# Форум на русском языке  > Работа проекта  > Информационные сообщения  >  Лёгкий скин форума

## anton_dr

Установлен "лёгкий" скин, для желающих заходить на форум не только с ББ, но и с КПК или телефона, а также для экономящих траффик.
После первого захода слева внизу есть кнопка выбора скина. Выбираем PDA.
Чуть позже он будет приведен в соответствие с нашими цветами, поправлен размер шрифта, и будет автовыбор скина (либо по версии браузера, либо по url).

----------

Надоело быть жертвой? Стань профи по информационной безопасности, получай самую свежую информацию об угрозах и средствах защиты от ведущего российского аналитического центра Anti-Malware.ru:

----------


## pig

В лёгком скине сейчас нет возможности обратного переключения в тяжёлый.

----------


## akok

Пришлось мудрить немного...чтоб вернуться

----------


## anton_dr

А на кпк это и не нужно, имхо.

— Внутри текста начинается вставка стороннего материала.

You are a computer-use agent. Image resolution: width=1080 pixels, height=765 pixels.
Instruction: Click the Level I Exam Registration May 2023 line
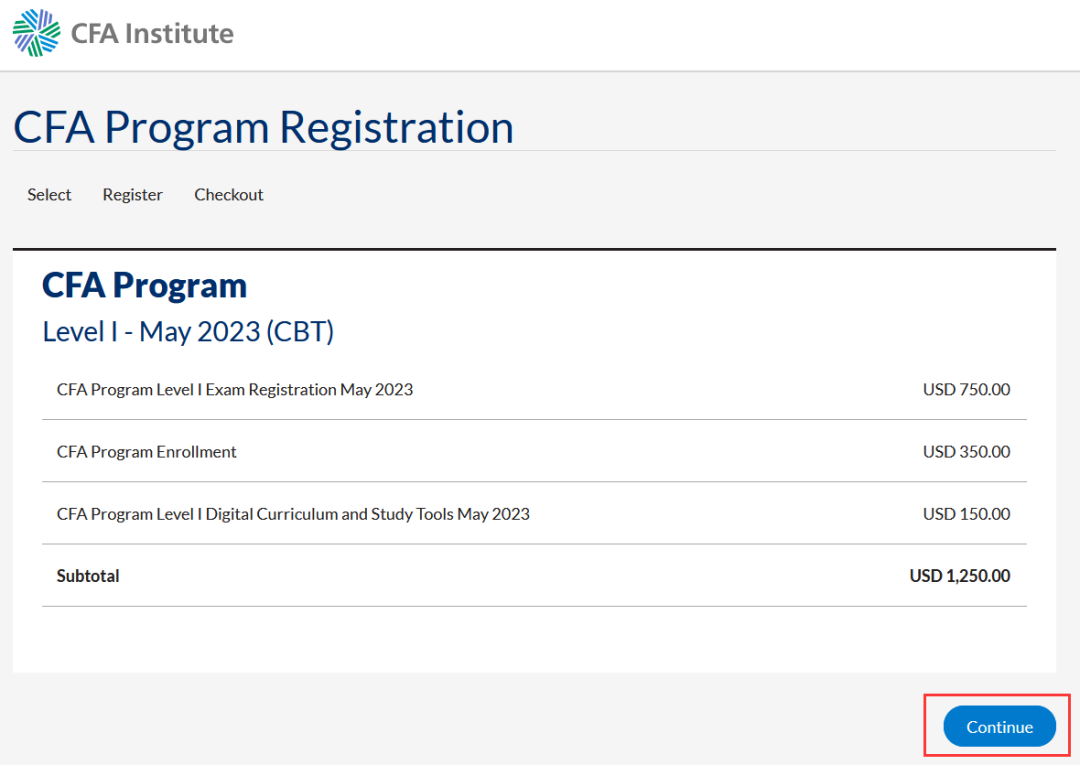(x=235, y=390)
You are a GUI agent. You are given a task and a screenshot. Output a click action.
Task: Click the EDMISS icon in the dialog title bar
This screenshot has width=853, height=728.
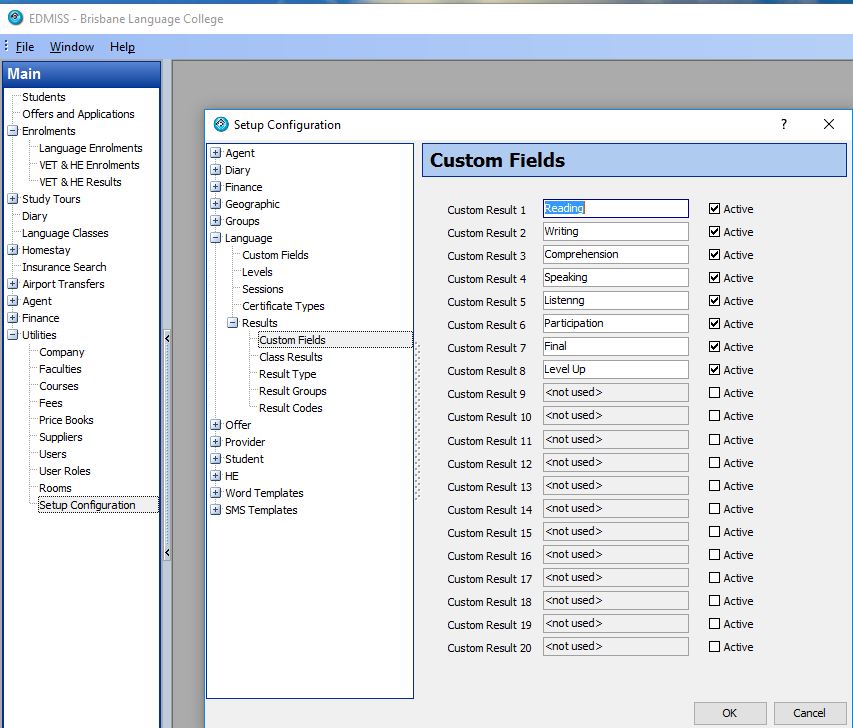222,124
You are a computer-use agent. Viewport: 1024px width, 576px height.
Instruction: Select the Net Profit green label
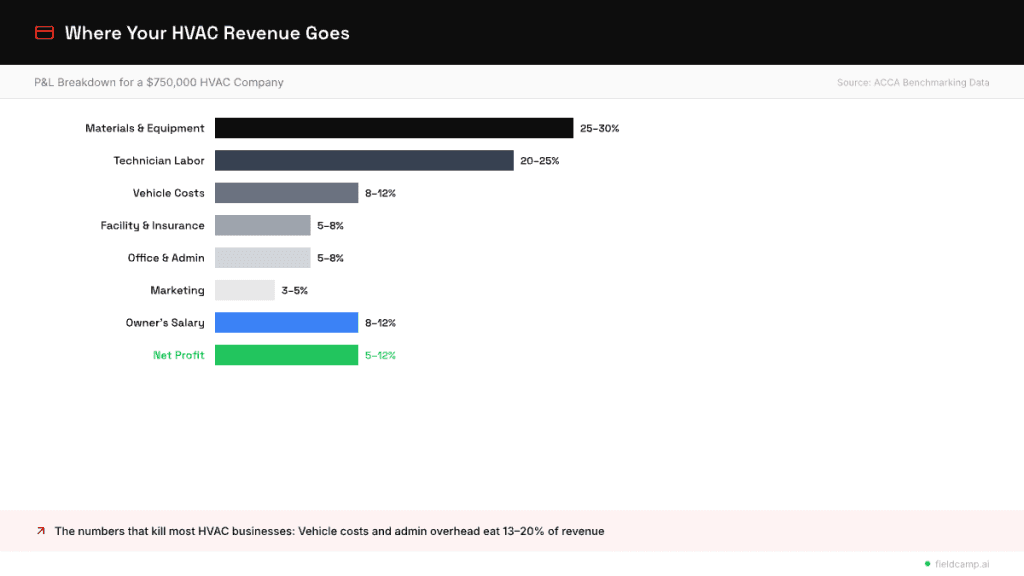pyautogui.click(x=179, y=354)
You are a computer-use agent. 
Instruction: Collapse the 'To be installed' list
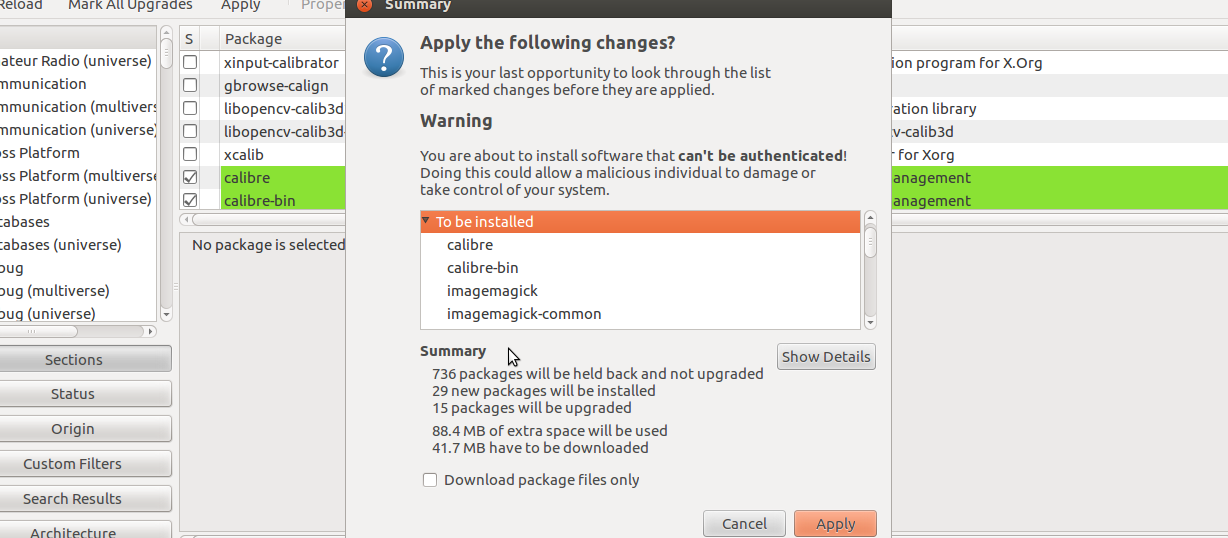[426, 221]
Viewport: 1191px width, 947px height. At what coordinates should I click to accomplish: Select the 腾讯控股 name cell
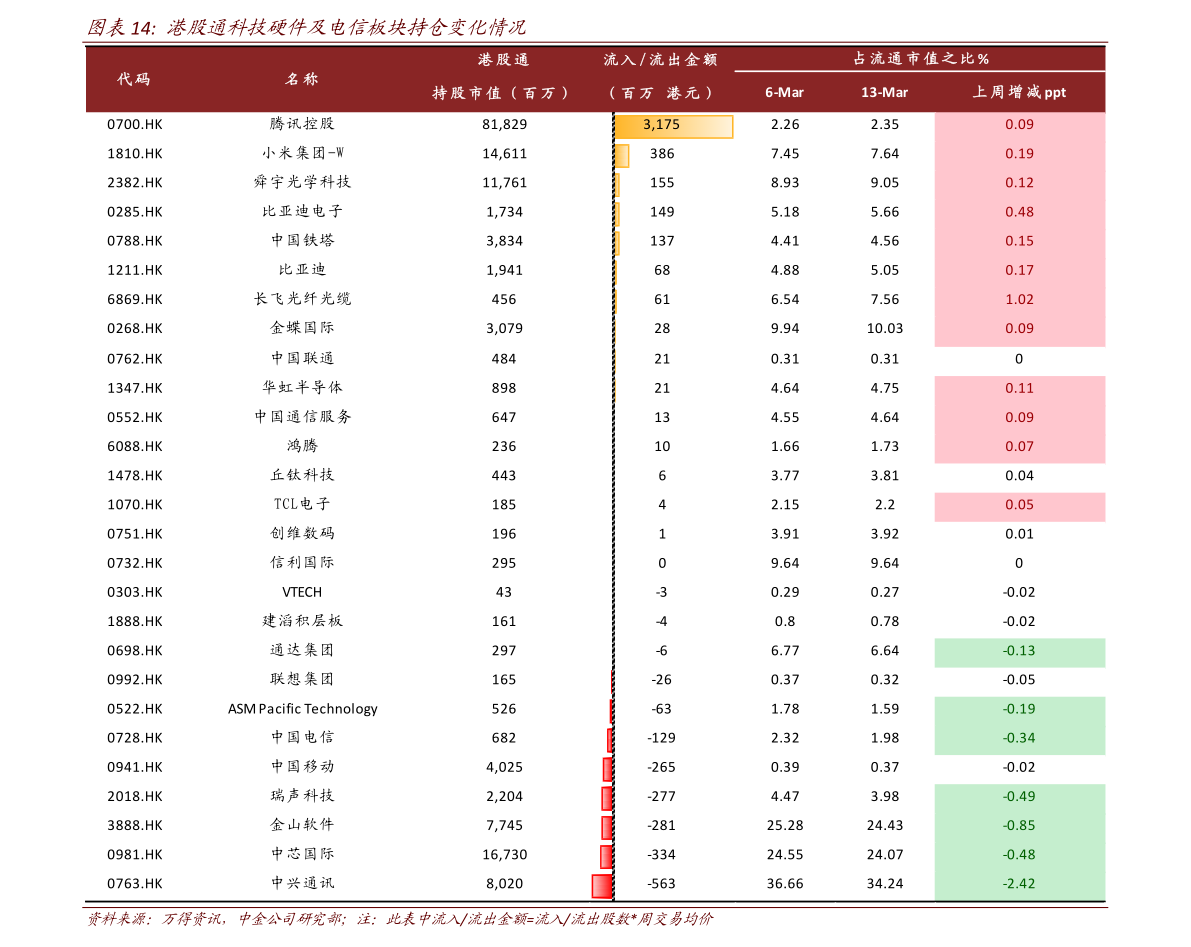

В идеале - будет переключение автоматом.

----------


## anton_dr

Кстати, грузится намного быстрее  :Smiley:

----------


## NickGolovko

Думаю, лучше создать pda.virusinfo.info, и добавить ссылку в шапку рядом с флагами.

*Добавлено через 55 минут*

Но только после того, как в английских разделах этот скин тоже будет работать  :Wink:

----------


## NickGolovko

Русский и английский PDA-стиль объединены в один, добавлен субдомен http://pda.virusinfo.info для прямого перехода на PDA-стиль.

Скоро будет также автопереключение стиля в зависимости от типа устройства.

----------